蜜月なカノジョ(番外編追加)
「それはそれは。いつも杏がお世話になっています」
「えっ、あ…」
深々と頭を下げたナオさんに、小笠原君が激しく狼狽えている。
「…それで、今日はどういったご用件で?」
「…っ!」
けれど顔を上げたと同時に向けられた射貫くような視線に、再び彼は言葉を失った。
___そこに滲むのは明らかな牽制。
「……いえ、偶然会ったので、声を掛けただけです」
長く言葉を詰まらせていた彼がやっとのこと出したのは弱々しい声で。
「…そうですか。これからも同僚として杏をよろしくお願いします。

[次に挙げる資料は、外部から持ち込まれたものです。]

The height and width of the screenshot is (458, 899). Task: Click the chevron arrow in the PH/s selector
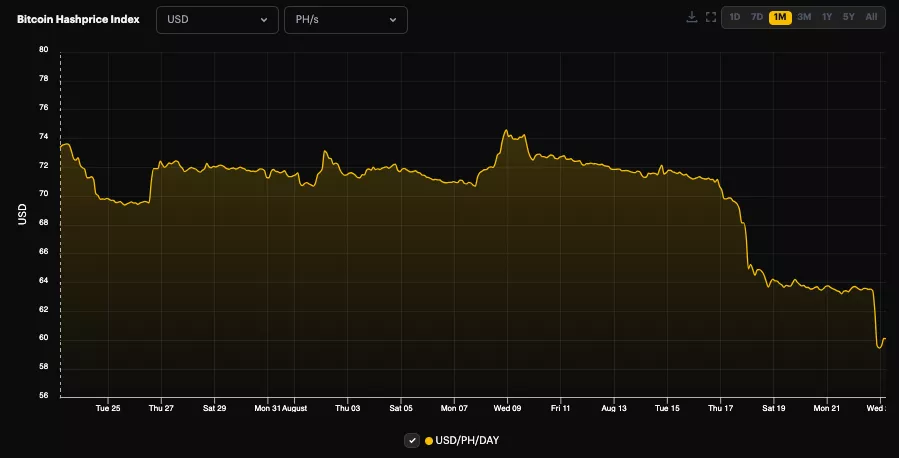(392, 20)
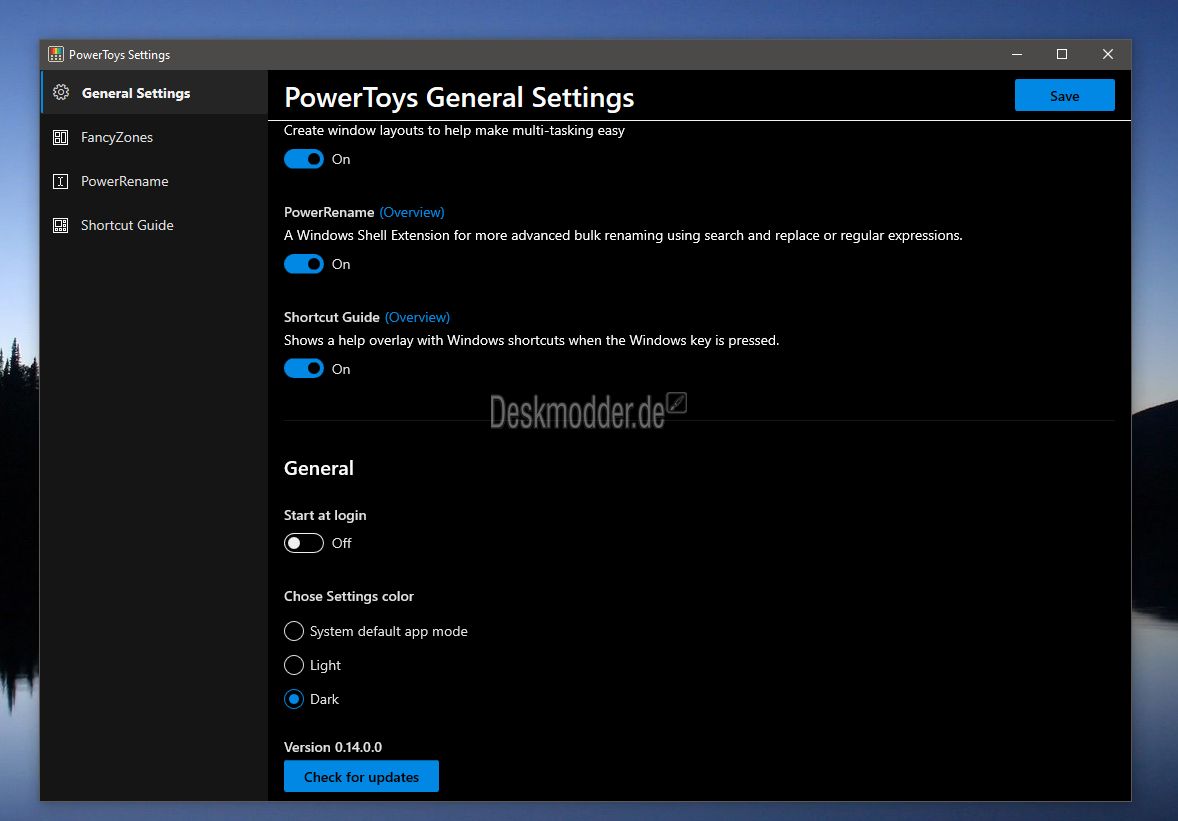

杏、それじゃあ帰ろうか」
「あ、はい…」
エスコートされるように背中を押されながら、思わず後ろを振り返ってしまう。
見れば既に小笠原君もこちらに背中を向けていて、その後ろ姿は目に見えて落ち込んでいた。肩をがっくりと落として、トボトボという効果音が相応しい足取りで。
「まさかこんなところにまで来るとは…。杏、大丈夫だったか?」
エントランスに入るなり上から下まで入念に無事を確認し始めるナオさんに、我に返った私は慌てて首を振った。
「だ、大丈夫です! なにも、何もなかったですから!!」
「…でも告白されてたよな?」
「 !! 」
核心を突いた一言に、ぐっと言葉に詰まる。